**EXCERTO SELECIONADO:**
╭──

Agora, na antecâmara da partida que lhe podia valer a primeira presença de sempre numa meia-final de um Grand Slam, o jogador voltou a ser notícia por assuntos extra ténis com uma acusação de violência doméstica feita pela antiga namorada que o vai levar ao Tribunal de Camberra a 2 de agosto. “É no contexto de um relacionamento doméstico. A natureza da alegação é séria e o [Nick] Kyrgios leva-a muito a sério. Uma vez que o assunto está no tribunal, não temos qualquer comentário para emitir neste momento, mas a seu tempo faremos um comunicado”, comentou o advogado Jason Moffett ao Canberra Times, jornal que diz estar em causa um alegado agarrão à antiga companheira punida até dois anos de prisão.

Voltando ao ténis, Kyrgios diz ter mudado. Tem mais estabilidade, segue mais regras, conseguir encontrar uma outra forma de estar comprometido com o jogo com uma maneira de ser que não disfarça. “Há três anos, o meu agente foi buscar-me a um pub às 4h para jogar a segunda ronda com o Rafael Nadal, no court central de Wimbledon, e fiquei muito chateado com ele… A partir daí, percorri um longo caminho e mudei muita coisa. Agora, tenho bons hábitos diários e conto com o apoio de uma equipa incrível. O meu fisioterapeuta é um dos meus melhores amigos, o meu agente é o meu melhor amigo. Também tenho a melhor namorada do mundo. Ter tanta gente boa por perto faz com que sejamos melhores em certos aspetos”, comentara, já depois de ter assumido o abuso de álcool e drogas numa fase em que tinha “pensamentos sombrios”. E foi isso que o empurrou para o maior feito da carreira num Grand Slam.

╰──

**SECÇÃO DE DADOS:**
╭──

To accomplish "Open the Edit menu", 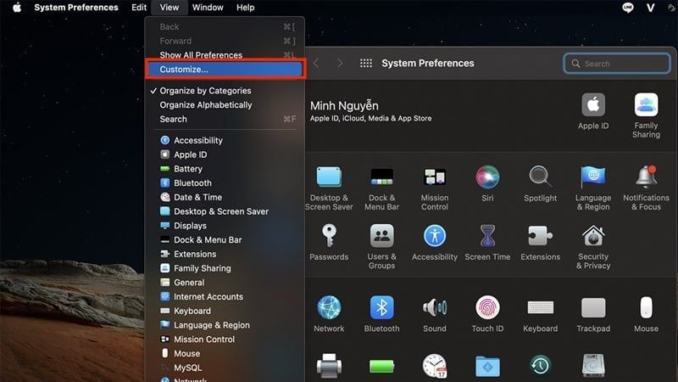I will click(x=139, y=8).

╰──
╭──

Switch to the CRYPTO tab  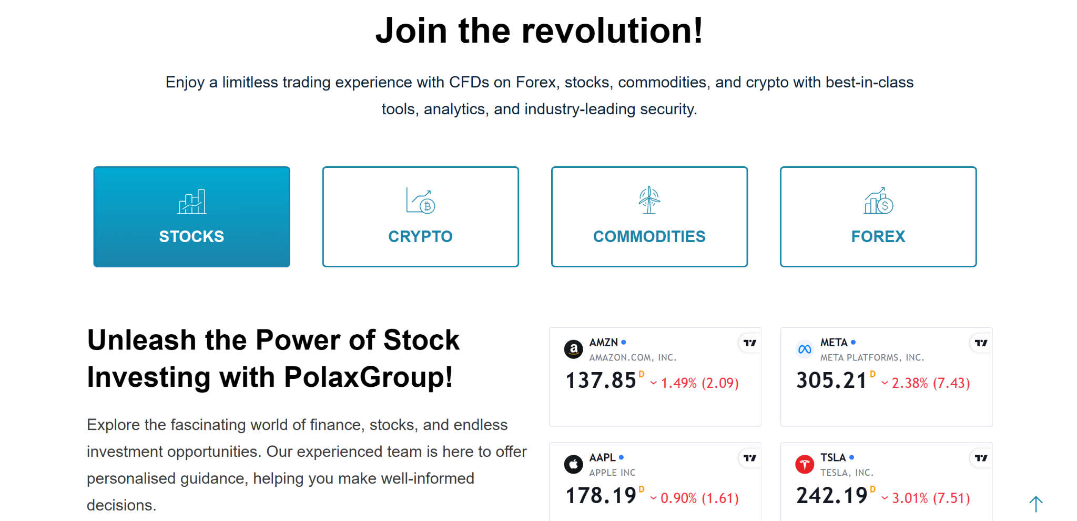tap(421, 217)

╰──

**EXERCÍCIOS A RESOLVER:**
1. Reproduz o trecho do excerto sobre Nick Kyrgios que começa em "Agora, na antecâmara" e segue até "anos de prisão.".
2. De acordo com o excerto sobre Nick Kyrgios, em que data o jogador vai ao Tribunal de Camberra?
As entradas não são necessárias para resolver estes exercícios.

**CONJUNTO DE RESPOSTAS:**
1.
Agora, na antecâmara da partida que lhe podia valer a primeira presença de sempre numa meia-final de um Grand Slam, o jogador voltou a ser notícia por assuntos extra ténis com uma acusação de violência doméstica feita pela antiga namorada que o vai levar ao Tribunal de Camberra a 2 de agosto. “É no contexto de um relacionamento doméstico. A natureza da alegação é séria e o [Nick] Kyrgios leva-a muito a sério. Uma vez que o assunto está no tribunal, não temos qualquer comentário para emitir neste momento, mas a seu tempo faremos um comunicado”, comentou o advogado Jason Moffett ao Canberra Times, jornal que diz estar em causa um alegado agarrão à antiga companheira punida até dois anos de prisão.

2. A 2 de agosto.